> Task brief
Answer these from the workplace flu passage:
1. What position does Andrew Challenger hold, and at which firm?
2. How many people did the 1918 Spanish flu infect worldwide?
3. How many U.S. deaths does the CDC estimate for the 2009 pandemic flu?

> Text passage
★ ★ ★ ★

The agency suggests that people avoid close contact with those who are sick. Similarly, the CDC also says people who are sick should avoid close contact with others—and yes, this may mean staying home from work to avoid spreading the flu.
“While sick workers may think they are doing the right thing by ‘toughing it out’ and coming into work when they feel ill, they are only likely to spread their illness, potentially further interrupting optimum business operations,” relays Andrew Challenger, vice president of global outplacement consultancy Challenger, Gray & Christmas Inc., in an EHS Today article. “Whether it is motivated by job security or a desire to continue making a contribution in an overburdened workplace, presenteeism, as it has come to be called, should be strongly discouraged by employers.”
What’s “presenteeism”? Learn all about it in “Flu Season: Protecting Workforce Health and Stopping Presenteeism.”
OSHA suggests employers create a sick leave plan that encourages ill employees to stay home when they are ill, so they don’t infect others. Other suggestions include reviewing which employees might be able to work remotely and whether some meetings can take place via teleconference.
To help keep work moving despite absences, Challenger suggests employers can cross-train employees in tasks necessary to keep a department functioning.
“This will not only help prevent any lapses in work to customers and clients, but will also give employees the opportunity to increase their skill sets,” he says.
It’s been 100 years since the 1918 outbreak of the Spanish flu infected more than 500 million and killed more than 50 million worldwide.
Since that time, the use of both flu vaccines and antibiotics to treat secondary infections has become commonplace. But pandemics still occur. “An influenza pandemic occurs when a new influenza virus emerges for which there is little or no immunity in the human population; begins to cause serious illness; and then spreads easily person-to-person worldwide,” says OSHA. In the U.S., the 2009 pandemic flu infected approximately 61 million people before it was over, the CDC estimates, with 274,304 hospitalizations, and 12,469 deaths.
In the event of an influenza pandemic, “employers will likely experience employee absences, changes in patterns of commerce and interrupted supply and delivery schedules,” OSHA writes in its influenza pandemic planning guide.
The guide includes steps for developing a disaster plan, as well as tips on how workplaces can protect their employees and maintain operations during a pandemic.

★ ★ ★ ★

> Available data
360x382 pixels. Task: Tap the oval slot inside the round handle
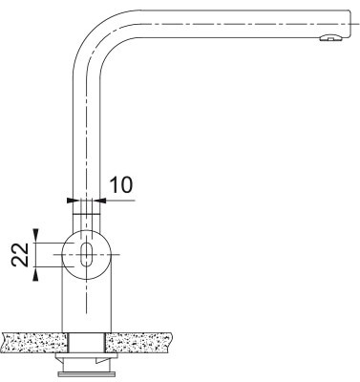[x=86, y=254]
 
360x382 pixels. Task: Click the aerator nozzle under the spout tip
[x=328, y=39]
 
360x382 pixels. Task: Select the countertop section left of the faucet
[x=33, y=341]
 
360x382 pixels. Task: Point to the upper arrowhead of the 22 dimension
[x=35, y=234]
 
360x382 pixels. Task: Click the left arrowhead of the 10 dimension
[x=72, y=201]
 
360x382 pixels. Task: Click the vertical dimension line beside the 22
[x=35, y=254]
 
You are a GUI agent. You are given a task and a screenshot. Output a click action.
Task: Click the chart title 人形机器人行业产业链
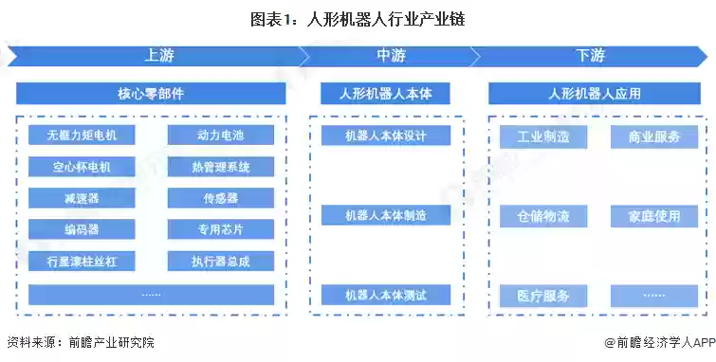coord(358,19)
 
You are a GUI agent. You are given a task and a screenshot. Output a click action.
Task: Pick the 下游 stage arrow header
coord(590,56)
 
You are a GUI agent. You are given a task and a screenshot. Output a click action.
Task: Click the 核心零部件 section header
coord(151,94)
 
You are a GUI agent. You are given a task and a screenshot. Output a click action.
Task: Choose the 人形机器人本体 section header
coord(385,94)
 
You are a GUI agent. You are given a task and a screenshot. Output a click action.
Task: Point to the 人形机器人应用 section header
coord(595,94)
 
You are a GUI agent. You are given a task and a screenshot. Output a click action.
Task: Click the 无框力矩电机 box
coord(82,136)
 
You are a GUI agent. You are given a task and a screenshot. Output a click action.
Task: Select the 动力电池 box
coord(221,136)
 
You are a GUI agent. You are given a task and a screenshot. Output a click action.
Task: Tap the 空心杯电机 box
coord(82,168)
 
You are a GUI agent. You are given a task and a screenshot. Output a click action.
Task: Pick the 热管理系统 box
coord(221,168)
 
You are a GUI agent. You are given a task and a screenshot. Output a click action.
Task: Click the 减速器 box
coord(82,199)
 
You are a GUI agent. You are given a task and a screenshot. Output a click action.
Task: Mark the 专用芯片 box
coord(221,229)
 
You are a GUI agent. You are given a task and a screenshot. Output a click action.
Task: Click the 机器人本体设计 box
coord(385,136)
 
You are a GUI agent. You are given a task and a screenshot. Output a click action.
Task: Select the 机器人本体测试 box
coord(385,296)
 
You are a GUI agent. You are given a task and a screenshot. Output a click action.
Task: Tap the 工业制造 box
coord(543,137)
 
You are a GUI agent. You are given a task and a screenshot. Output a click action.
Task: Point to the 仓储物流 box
coord(543,216)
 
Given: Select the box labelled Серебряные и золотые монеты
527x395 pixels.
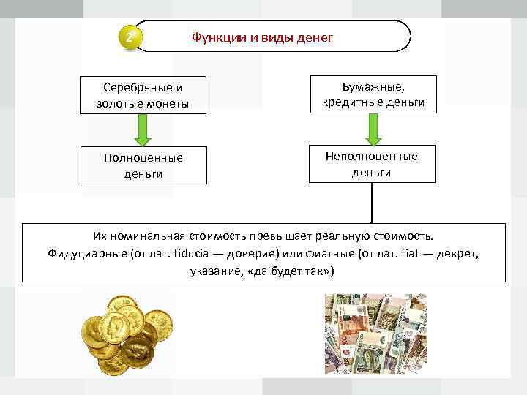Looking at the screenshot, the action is [143, 95].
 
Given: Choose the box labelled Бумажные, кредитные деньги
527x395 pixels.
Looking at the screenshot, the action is [373, 94].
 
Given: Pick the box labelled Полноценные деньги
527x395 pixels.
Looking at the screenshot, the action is [143, 165].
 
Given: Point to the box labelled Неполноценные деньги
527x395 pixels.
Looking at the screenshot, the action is [373, 164].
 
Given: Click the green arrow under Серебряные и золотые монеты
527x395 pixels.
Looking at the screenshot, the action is [143, 130].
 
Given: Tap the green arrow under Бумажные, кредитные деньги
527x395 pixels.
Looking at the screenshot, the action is [373, 129].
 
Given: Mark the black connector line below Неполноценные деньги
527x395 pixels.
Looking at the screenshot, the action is [373, 202].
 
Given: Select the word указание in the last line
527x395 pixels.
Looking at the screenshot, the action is [214, 271].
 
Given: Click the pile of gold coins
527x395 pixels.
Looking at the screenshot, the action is [125, 333].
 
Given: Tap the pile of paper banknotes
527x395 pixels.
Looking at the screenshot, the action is [375, 333].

★ ★ ★ ★

> Exercise response
1. Vice president of Challenger, Gray & Christmas Inc., a global outplacement consultancy.
2. More than 500 million.
3. 12,469.